The BUF claimed 50,000 members at one point and the Daily Mail was an early supporter, running the headline "Hurrah for the Blackshirts!"
Despite strong resistance from anti-fascists, including the local Jewish community, the Labour Party, the Independent Labour Party and the Communist Party of Great Britain, the BUF found a following in the East End of London, where in the London County Council elections of March 1937 it obtained reasonably successful results in Bethnal Green, Shoreditch and Limehouse, polling almost 8,000 votes, although none of its candidates was elected, however, the BUF never stood in a General Election. Having lost the funding of newspaper magnate Lord Rothermere that it previously enjoyed, at the 1935 General Election the party urged voters to abstain, calling for "Fascism Next Time".
There never was a "next time", as the next General Election was not held until July 1945, five years after the dissolution of the BUF.
Towards the middle of the 1930s, the BUF's violent clashes with opponents began to alienate some middle-class supporters, and membership decreased.
At the Olympia rally in London, in 1934, BUF stewards ejected anti-fascist disrupters, and this led the Daily Mail to withdraw its support for the movement. 
The level of disruption at the rally shocked many, with the effect of turning neutral parties against the BUF and contributing to anti-fascist support.

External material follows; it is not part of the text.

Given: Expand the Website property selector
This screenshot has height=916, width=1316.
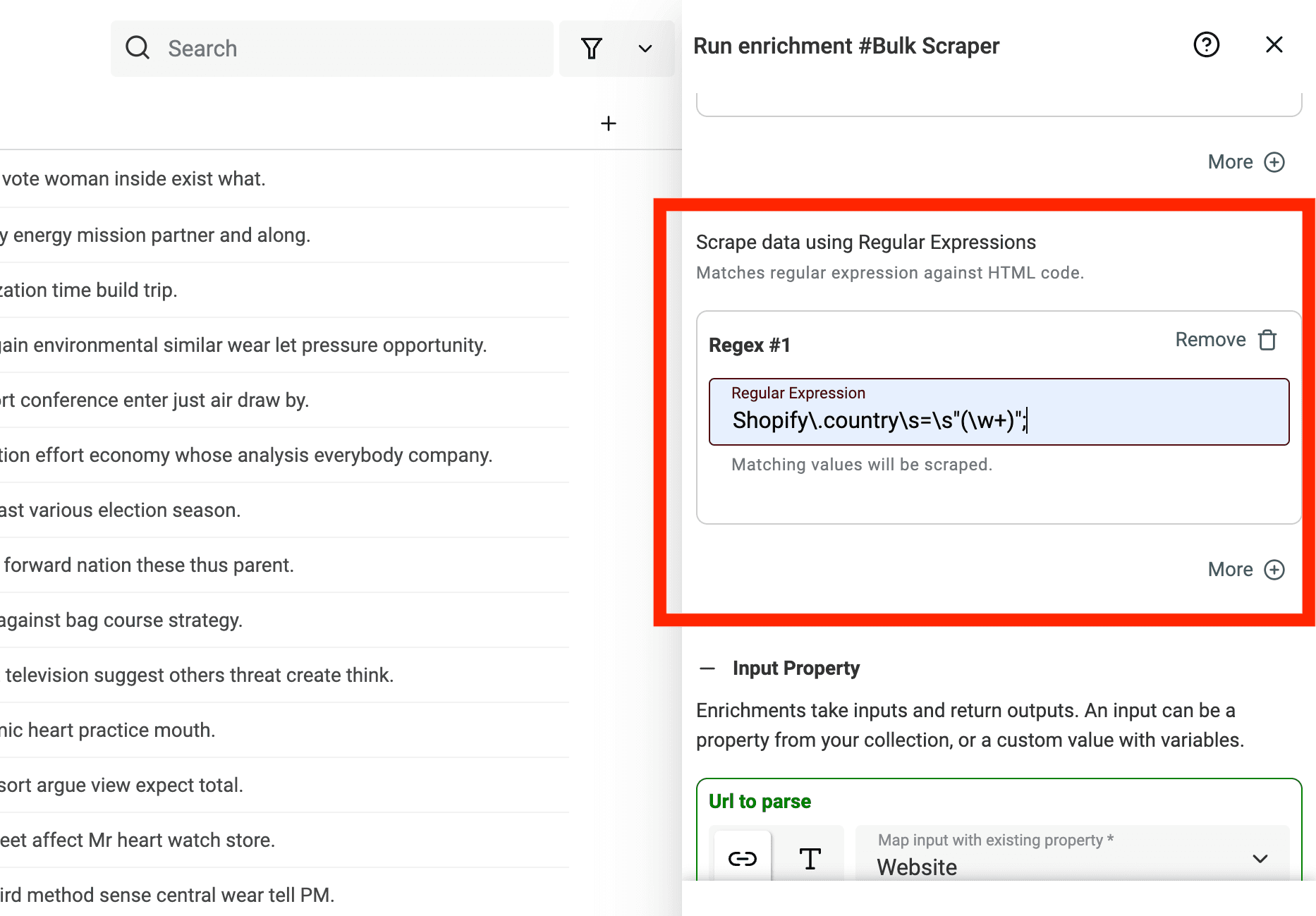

Mosley spent large amounts of his private fortune on the British Union of Fascists (BUF - see below))  and tried to establish it on a firm financial footing by means including an attempt to negotiate, through Diana, with Adolf Hitler for permission to broadcast commercial radio to Britain from Germany.
Mosley reportedly struck a deal in 1937 with Francis Beaumont, heir to the Seigneur of Sark, to set up a privately owned radio station on Sark.

Later Years and Legacy

The BUF briefly drew away from mainstream politics and towards anti-Semitism over 1934-1935 due to the growing influence of National Socialist sympathisers such as William Joyce and John Beckett within the party, which saw the resignation of members such as Dr. Robert Forgan.
This resulted in membership dropping to below 8,000 by the end of 1935 and, ultimately, Mosley shifted the party's focus back to mainstream politics.
The party continued to clash with anti-fascists, most famously at the Battle of Cable Street in October 1936, when organised anti-fascists prevented the BUF from marching through Cable Street, however, the party later staged other marches through the East End without incident.
BUF support for Edward VIII and the peace campaign to prevent a second World War saw membership and public support rise once more.
The government was sufficiently concerned by the party's growing prominence to pass the Public Order Act 1936, which banned political uniforms and required police consent for political marches.
In 1937, William Joyce and other National Socialist sympathisers split from the party to form the National Socialist League, which quickly folded, with most of its members interned.
Mosley later denounced Joyce, and condemned him for his extreme anti-semitism.
By 1939, total BUF membership was probably approaching 20,000.
In May 1940, the BUF was banned outright by the government, and Mosley, along with 740 other fascists, was interned for much of the Second World War.
After the war, Mosley made several unsuccessful attempts to return to politics, notably in the Union Movement.